DORIS is also a fundamentally scalable system. The creation of ss-dsDNA strands is simple and high throughput, it is compatible with existing file system architectures including hierarchical addresses11,17, and it facilitates scaling of capacity. While the need to include the T7 promoter in every strand does occupy valuable data payload space, it is a worthwhile tradeoff: the T7 promoter decreases data density and capacity in a linear fashion, yet it more than compensates by simultaneously improving both metrics exponentially by allowing many sequences to appear in the data payload that normally would have to be avoided in PCR-based systems (or conversely by allowing the full set of mutually non-conflicting addresses to be used)11,17. It is also important to note that DORIS may help solve scalability issues with the encoding process as well: cross-comparing all address sequences with all data payload sequences is computationally intractable, but the need to do this is eliminated with DORIS as addresses will not physically interact with data payload sequences.
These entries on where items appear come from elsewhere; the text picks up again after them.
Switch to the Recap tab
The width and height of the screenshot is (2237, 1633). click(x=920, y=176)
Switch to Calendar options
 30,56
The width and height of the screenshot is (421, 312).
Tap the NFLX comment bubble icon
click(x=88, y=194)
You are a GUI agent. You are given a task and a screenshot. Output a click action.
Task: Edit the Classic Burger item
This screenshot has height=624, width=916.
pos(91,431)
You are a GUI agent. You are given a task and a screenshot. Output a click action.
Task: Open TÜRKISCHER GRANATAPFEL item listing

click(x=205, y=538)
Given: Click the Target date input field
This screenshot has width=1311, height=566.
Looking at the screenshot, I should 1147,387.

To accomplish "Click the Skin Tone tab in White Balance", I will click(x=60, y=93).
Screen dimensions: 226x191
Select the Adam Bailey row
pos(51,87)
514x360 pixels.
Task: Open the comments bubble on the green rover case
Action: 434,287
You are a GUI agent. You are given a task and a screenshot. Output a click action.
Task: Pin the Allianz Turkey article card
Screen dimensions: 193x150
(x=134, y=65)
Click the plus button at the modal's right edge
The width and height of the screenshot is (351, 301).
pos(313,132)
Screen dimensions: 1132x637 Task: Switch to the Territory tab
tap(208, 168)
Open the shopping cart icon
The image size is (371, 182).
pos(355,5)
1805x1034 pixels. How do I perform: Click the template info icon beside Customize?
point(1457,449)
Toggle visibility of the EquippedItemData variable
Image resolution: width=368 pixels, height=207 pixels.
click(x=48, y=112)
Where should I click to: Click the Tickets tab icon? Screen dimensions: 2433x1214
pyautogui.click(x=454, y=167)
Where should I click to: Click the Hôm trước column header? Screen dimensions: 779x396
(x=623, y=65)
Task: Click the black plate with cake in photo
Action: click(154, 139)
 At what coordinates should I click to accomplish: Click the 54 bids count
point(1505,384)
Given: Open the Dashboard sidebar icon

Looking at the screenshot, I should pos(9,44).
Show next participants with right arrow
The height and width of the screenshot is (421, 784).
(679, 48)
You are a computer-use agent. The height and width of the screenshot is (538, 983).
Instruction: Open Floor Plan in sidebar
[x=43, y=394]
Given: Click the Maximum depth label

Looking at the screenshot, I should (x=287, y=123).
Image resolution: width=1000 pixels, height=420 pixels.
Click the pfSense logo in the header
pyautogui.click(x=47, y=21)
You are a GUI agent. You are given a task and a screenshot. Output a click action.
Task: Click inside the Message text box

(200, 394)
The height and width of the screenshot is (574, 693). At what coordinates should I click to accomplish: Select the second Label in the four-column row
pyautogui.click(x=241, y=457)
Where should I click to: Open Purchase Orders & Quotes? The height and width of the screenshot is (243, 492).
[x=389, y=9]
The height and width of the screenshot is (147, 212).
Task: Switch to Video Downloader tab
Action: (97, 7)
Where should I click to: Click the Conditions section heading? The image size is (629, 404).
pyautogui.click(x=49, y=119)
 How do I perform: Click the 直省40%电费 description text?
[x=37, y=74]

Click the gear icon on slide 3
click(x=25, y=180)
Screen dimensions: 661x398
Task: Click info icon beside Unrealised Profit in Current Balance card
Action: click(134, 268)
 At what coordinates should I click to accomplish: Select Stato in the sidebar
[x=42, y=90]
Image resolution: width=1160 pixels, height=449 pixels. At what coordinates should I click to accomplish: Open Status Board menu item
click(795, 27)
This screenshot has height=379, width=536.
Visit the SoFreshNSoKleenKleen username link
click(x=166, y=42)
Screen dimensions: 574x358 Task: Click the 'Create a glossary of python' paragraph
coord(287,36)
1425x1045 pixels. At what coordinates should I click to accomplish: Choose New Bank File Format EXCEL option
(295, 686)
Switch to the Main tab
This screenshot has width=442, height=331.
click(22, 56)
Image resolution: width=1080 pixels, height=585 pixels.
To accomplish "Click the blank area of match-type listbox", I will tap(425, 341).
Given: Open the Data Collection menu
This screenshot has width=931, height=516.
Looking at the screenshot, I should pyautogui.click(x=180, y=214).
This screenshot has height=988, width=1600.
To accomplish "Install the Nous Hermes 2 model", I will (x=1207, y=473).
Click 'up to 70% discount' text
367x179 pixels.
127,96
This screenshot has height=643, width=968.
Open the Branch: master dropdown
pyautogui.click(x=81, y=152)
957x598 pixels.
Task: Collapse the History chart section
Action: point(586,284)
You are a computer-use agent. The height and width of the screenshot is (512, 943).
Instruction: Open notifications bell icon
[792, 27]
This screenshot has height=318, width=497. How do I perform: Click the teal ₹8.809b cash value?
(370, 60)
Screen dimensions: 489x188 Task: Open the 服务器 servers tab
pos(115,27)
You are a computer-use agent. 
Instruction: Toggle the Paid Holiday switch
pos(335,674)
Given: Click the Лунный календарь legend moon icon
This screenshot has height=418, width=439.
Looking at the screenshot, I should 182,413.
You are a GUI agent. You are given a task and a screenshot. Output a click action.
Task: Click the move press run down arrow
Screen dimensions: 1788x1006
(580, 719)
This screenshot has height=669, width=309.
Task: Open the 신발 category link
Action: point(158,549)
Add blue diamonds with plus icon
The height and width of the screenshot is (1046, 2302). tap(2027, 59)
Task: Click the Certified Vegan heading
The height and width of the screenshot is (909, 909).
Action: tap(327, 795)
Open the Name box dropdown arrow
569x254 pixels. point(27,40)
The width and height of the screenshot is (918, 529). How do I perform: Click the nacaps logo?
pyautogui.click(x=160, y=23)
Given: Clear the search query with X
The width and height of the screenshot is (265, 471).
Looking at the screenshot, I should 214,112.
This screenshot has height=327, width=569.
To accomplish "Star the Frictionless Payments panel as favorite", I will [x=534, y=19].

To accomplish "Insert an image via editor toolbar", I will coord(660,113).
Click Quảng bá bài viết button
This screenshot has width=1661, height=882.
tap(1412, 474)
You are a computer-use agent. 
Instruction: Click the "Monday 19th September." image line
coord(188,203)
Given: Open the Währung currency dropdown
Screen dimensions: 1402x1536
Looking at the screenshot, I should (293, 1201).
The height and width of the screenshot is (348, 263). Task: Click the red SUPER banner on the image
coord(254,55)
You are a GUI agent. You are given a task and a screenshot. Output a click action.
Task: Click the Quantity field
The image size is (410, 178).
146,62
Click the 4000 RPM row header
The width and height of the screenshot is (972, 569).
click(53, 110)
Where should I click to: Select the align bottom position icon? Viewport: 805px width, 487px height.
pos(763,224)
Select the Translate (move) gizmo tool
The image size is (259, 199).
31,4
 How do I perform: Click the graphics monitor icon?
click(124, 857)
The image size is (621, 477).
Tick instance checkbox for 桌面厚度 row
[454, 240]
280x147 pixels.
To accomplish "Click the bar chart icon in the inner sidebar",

Future work may assess how DORIS and other physical innovations may alter and reduce the stringency of encoding and error correction algorithms and subsequently benefit system density and capacity. Furthermore, with the insights into the impact of the sequence space surrounding the T7 promoter on transcriptional yield, an additional layer of information could be stored in the quantitative composition of DNA mixtures.
Of course, as with all information storage systems, there are challenges and questions regarding the efficiency and accuracy of each technology that will be important to address prior to commercial implementation. For example, future work might assess how each step of DORIS performs in the context of increasingly diverse and dense pools of strands, both in terms of efficiency and information retrieval error rates. In particular, new materials, RNA polymerase enzymes, and the optimization of reaction conditions could improve DNA recovery percentages to drive DORIS towards a fully reusable system. Devoting resources and attention to such optimizations need to be balanced with the fact that the field of molecular information storage is nascent and that there are likely a wide range of new capabilities and physical innovations that could be explored and introduced into the field.
Finally, we believe this work motivates a merging of work in the fields of DNA computation, synthetic biology, and DNA storage. In-storage computation and file operations could increase the application space of DNA storage, or identify cutting-edge applications areas, such as in the highly parallel processing of extreme levels of information (e.g., medical, genomic, and financial data). DORIS complements and harnesses the benefits of prior work while providing a feasible path towards future systems with advanced capabilities.
Creation of ss-dsDNA strands
ss-dsDNA strands were created by filling in ssDNA templates (IDT DNA) with primer TCTGCTCTGCACTCGTAATAC (Eton Bioscience) at a ratio of 1:40 using 0.5 µL of Q5 High-Fidelity DNA Polymerase (NEB, M0491S) in a 50 µL reaction containing 1x Q5 polymerase reaction buffer (NEB, B9072S) and 2.5 mM each of dATP (NEB, N0440S), dCTP (NEB, N0441S), dGTP (NEB, N0442S), dTTP (NEB, N0443S). The reaction conditions were 98 °C for 30 s and then 4 cycles of: 98 °C for 10 s, 53 °C (1 °C s−1 temperature drop) for 20 s, 72 °C for 10 s, with a final 72 °C extension step for 2 min. ss-dsDNA strands were purified using AMPure XP beads (Beckman Coulter, A63881) and eluted in 20 μL of water.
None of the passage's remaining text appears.